O Tribunal Regional Eleitoral do Mato Grosso do Sul julgou procedente representação especial contra pessoa física que realizou doação eleitoral acima do limite legal permitido pela legislação eleitoral para as Eleições Municipais de 2024.
Conforme apurado, o representado efetuou doação no valor de cinco mil reais, ultrapassando em três mil, novecentos e setenta e quatro reais o limite correspondente a 10% dos rendimentos brutos declarados no ano anterior ao pleito eleitoral.
A sentença determinou a aplicação de multa no valor de mil e novecentos reais, equivalendo a cerca de 48% da quantia doada em excesso, conforme previsto no artigo 23, parágrafo 3º, da Lei nº 9.504/1997.

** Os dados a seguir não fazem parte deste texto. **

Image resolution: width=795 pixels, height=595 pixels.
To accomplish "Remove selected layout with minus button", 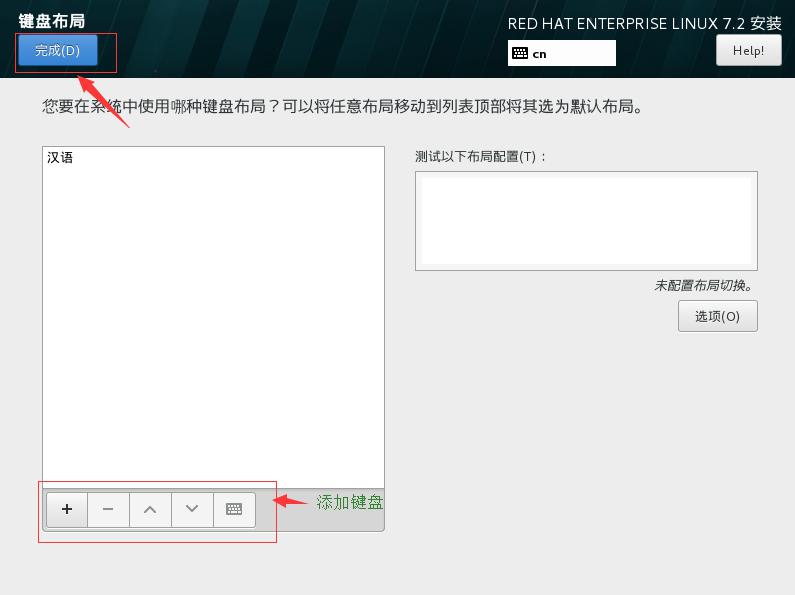I will tap(108, 509).
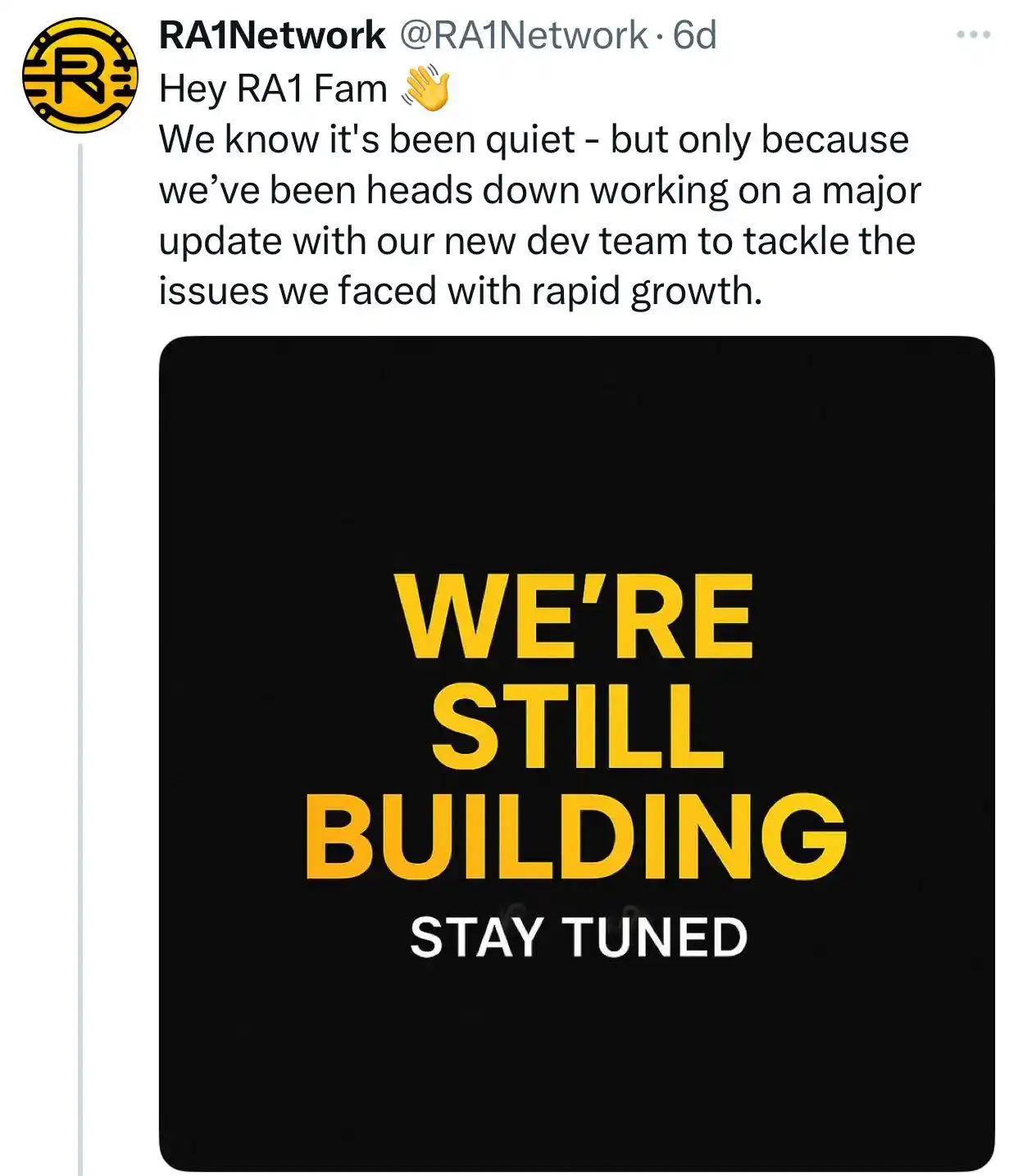1018x1176 pixels.
Task: Click the new dev team text line
Action: [537, 242]
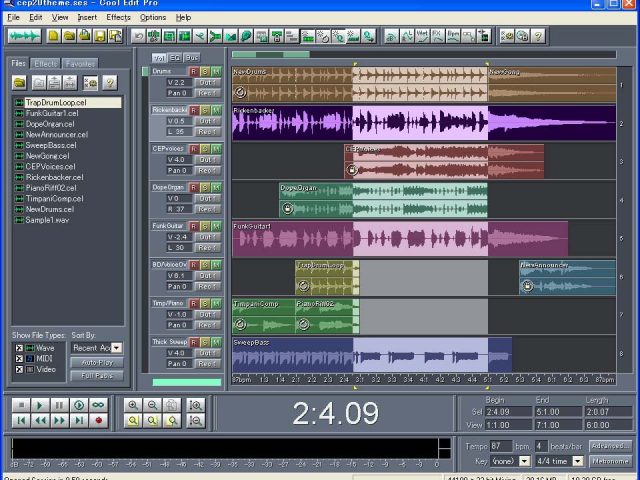Enable Play Looped infinity button
This screenshot has width=640, height=480.
click(x=98, y=405)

O descumprimento do limite legal para doação objetiva visa garantir a lisura do processo eleitoral e impedir o abuso do poder econômico, justificando as sanções aplicadas independentemente do dolo ou culpa.
O representado teve seu cadastro eleitoral anotado com ocorrência que poderá ser examinada em eventual pedido de registro de candidatura, conforme os procedimentos administrativos eleitorais.
A decisão baseou-se na análise da declaração de rendimentos anual do doador, confirmando que ele não estava isento do imposto de renda e que o valor doado extrapolou o limite legal objetivamente fixado.
O Tribunal utilizou jurisprudência consolidada para rechaçar alegações de aplicação retroativa de regras mais benéficas e fundamentou a multa proporcional ao montante da irregularidade.